From the sinking of the Moskva, Russia's Black Sea flagship, in April to the attack on a Russian air base in Crimea this month, Ukrainian troops have used American and other weapons in ways few expected, the experts and Defence Department officials say.
By mounting missiles onto trucks, Ukrainian forces have moved them more quickly into firing range. By putting rocket systems on speedboats, they have increased their naval warfare ability.
And to the astonishment of weapons experts, Ukraine has continued to destroy Russian targets with slow-moving Turkish-made Bayraktar attack drones and inexpensive, plastic aircraft modified to drop grenades.
"People are using the MacGyver metaphor," said Mr Frederick Hodges, a former top US Army commander in Europe, in a reference to the 1980s TV show in which the title character uses simple, improvised contraptions to get himself out of sticky situations.
After six months of war, the death toll on both sides is high: US officials estimate that up to 80,000 Russian troops have been killed or wounded, while Ukraine's outgunned military has said it is losing 100 to 200 troops a day.
Even so, the engineering ingenuity of the Ukrainians lies in stark contrast to the slow, doctrinal nature of the Russian advance.
In the attack on the Moskva, the Ukrainians developed their own anti-ship missile, called the Neptune, which they based on the design of an old Soviet anti-ship missile but with substantially improved range and electronics.
They appear to have mounted the Neptune missiles onto one or more trucks, according to one senior US official, and moved them within range of the ship, which was about 120km from Odesa.
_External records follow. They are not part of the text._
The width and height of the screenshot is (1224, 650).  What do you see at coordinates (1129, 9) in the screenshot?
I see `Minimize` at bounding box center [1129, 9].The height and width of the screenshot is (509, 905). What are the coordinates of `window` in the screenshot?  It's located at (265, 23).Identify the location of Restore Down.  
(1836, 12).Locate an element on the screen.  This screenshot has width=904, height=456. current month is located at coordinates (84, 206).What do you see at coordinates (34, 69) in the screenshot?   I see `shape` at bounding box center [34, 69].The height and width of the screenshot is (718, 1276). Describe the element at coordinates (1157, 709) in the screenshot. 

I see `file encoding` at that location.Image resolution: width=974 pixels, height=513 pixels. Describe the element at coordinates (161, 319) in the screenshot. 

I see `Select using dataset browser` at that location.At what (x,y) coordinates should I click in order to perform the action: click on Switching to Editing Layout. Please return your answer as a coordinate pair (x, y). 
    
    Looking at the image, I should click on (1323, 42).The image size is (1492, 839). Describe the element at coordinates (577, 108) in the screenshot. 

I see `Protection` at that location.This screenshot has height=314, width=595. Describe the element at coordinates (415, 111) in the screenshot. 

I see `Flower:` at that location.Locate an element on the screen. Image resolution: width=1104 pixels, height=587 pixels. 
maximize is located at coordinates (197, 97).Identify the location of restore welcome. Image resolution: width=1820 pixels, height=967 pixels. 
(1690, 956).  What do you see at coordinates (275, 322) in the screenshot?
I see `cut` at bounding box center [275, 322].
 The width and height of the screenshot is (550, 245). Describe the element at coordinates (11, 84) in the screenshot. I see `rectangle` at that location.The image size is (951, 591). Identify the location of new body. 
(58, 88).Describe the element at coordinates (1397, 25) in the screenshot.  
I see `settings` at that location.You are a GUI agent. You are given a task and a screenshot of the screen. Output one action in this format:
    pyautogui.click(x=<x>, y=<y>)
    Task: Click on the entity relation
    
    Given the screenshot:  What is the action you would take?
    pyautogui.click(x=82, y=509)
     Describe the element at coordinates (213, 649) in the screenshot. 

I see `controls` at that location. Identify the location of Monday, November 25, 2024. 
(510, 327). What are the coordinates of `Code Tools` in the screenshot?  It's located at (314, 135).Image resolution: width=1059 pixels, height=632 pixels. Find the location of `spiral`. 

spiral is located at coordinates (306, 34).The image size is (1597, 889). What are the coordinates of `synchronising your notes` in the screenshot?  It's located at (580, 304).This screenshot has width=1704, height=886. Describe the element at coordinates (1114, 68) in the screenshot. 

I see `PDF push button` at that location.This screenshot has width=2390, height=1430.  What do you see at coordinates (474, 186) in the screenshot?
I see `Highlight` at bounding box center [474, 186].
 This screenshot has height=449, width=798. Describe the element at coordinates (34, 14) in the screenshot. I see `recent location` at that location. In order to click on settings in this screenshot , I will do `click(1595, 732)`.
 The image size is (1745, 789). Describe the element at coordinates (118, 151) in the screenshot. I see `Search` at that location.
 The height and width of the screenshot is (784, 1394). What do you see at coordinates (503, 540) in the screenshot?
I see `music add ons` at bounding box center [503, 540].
"With the Moskva, they MacGyvered a very effective anti-ship system that they put on the back of a truck to make it mobile and move it around," Mr Hodges, who is now a senior adviser at Human Rights First, said in an interview.
US military officials remain puzzled by why Russia's air defence systems have not been more effective in stopping the drones, which have no self-defence systems and are easily spotted by radar.
A senior Pentagon official said Ukrainian forces had put American-supplied Harm anti-radiation missiles on Soviet-designed MiG-29 fighter jets - something that no air force had ever done.
"It's all home-grown," one US official said. "We did not get any advance notice."